DOES plagiarism offend?

In schools, where higher learning is supposed to be more than a diploma, to plagiarize is to commit, as one pundit says, the sin against originality. Two professors used up a combined six hours in two separate sessions to impress on our graduate class how grievously we would sin, as well as the deep hole we would be digging ourselves in, if we got caught passing papers that copied without citing authors: failure for the paper and a formal complaint filed with the college. Plagiarists get a minimum penalty of one year of suspension.

Yet, plagiarism is not just a spat over papers in academia, a small pond bursting with publication time bombs and prickly egos. Journalist Fareed Zakaria discovered this in the fallout following the discovery that he cribbed a paragraph from an April 2012 New Yorker article written by Jill Lepore that he included, unattributed, in his Aug. 20, 2012 column on gun control in TIME Magazine.

Zakaria apologized “unreservedly” to Lepore. TIME and CNN still suspended him. While his employers later absolved and reinstated him after a probe, the scandal has been brutal for a man called by Esquire Magazine as “the most influential foreign policy adviser of his generation”.

Compare the price Zakaria continues to pay for using a paragraph without attribution with the travails of Senate Majority Leader Vicente Sotto III. Sotto moaned to reporters that he is the first senator being cyber-bullied on social network sites for the plagiarism he is accused of committing against American blogger Sarah Pope in his “turno en contra” speech against the Reproductive Health (RH) Bill.

Senator Pia Cayetano is also accused of using unattributed portions of reports in her pro-RH Bill speeches. The plagiarism charges plaguing the Senate may have prompted Senate President Juan Ponce Enrile to propose a law on plagiarism. Let’s ask the bloggers for help, he commented.

It seems strange to consult the blogosphere about authenticity. A lot of piracy gets carried out online. Many teachers, librarians and researchers blame computers and the Internet for making plagiarism viral through online searches and “copy and paste”.

Yet, the online world also eases the tracking of plagiarism. There are software editors and teachers can download for free to screen submissions.

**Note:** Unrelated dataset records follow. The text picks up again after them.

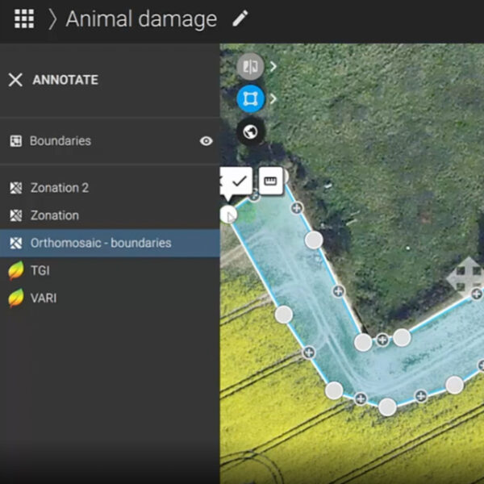Open the apps grid menu
The height and width of the screenshot is (484, 484).
(x=24, y=19)
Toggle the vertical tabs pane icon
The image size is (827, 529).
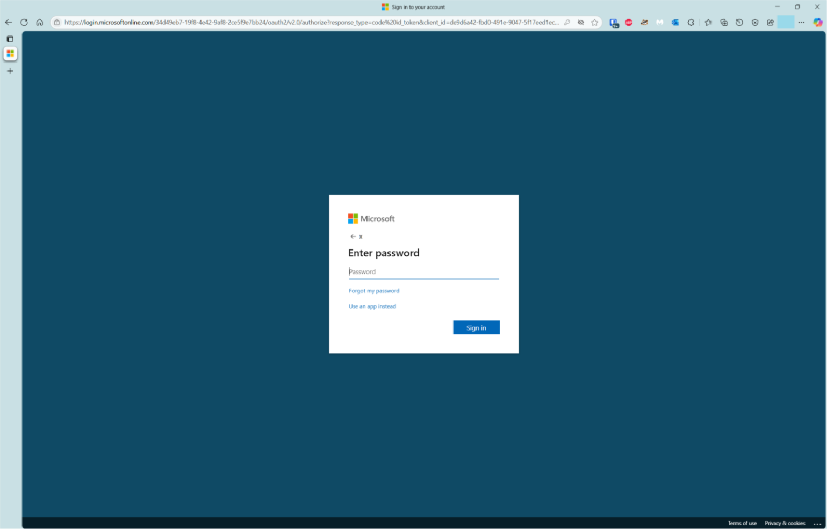(10, 39)
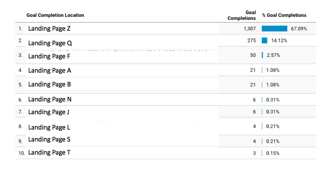This screenshot has width=332, height=173.
Task: Open the Landing Page Z row link
Action: (x=49, y=28)
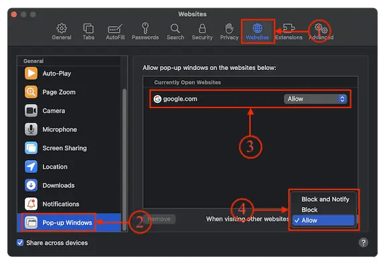Viewport: 385px width, 267px height.
Task: Open the AutoFill preferences icon
Action: (115, 29)
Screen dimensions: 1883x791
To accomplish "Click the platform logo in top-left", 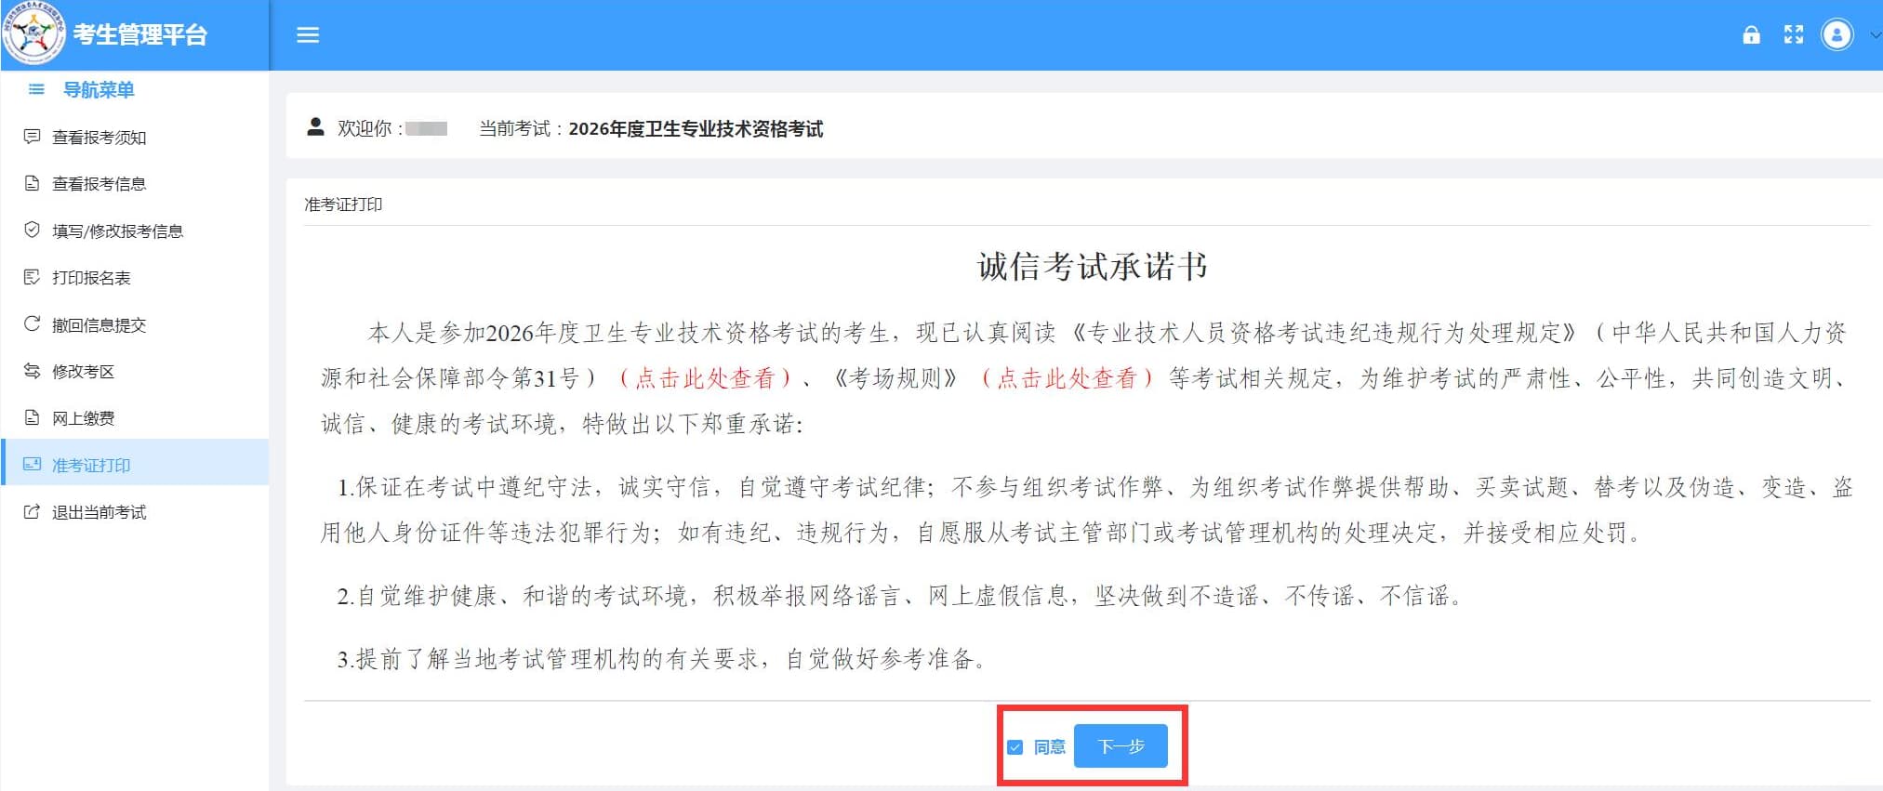I will (34, 34).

The University of the Philippines Virtual Learning Environment (Uvle) subjects all uploaded files to a plagiarism detection service.

The Internet also promotes transparency by embedding in articles hypertext, the blue-colored word or phrase one clicks to reach the origin of information. Getting hold of the original article is better than reading someone’s interpretation of it, goes the research drill. Yet, in Sotto’s speech, his writers did not just cut out the blogger from whose post they first read about the researcher they chose to cite, they also copied the blogger’s synthesis of the research, almost word-for-word, according to texts uploaded by Rappler.

At all costs, one should avoid doing like Sotto to avoid ending in a Sotto-sized hole. The senator snarled back at critics rather than probe first his speech writers. He denied the plagiarism, and after his own staff admitted to the cribbing, bashed the blogger he plagiarized. More inexcusable than being a cheat and a boor is being lazy: too lazy to think, too lazy to say it in his own words.

Or is it the opposite? Zakaria admitted to the New York Times that overwork may have led him to plagiarize, signaling a much needed time-out for “stripping down”. The man is host of CNN’s flagship program on foreign affairs, Editor-at-Large of TIME Magazine, a columnist of the Washington Post, an author read by powerbrokers, and a speaker commanding $75,000-per-hour.

Should we be more forgiving of an excess of zeal that ends in “accidental” plagiarism? Fielding accusations that he cribbed again in one of his recent books, Zakaria also makes people curious about the similarities between his Harvard Commencement Address last June and a speech he made in Duke University two weeks earlier. Copying oneself without credits is self-plagiarism.

Not being able to know if one is being true to oneself or not is also called something else. Offenders get more than one-year suspension.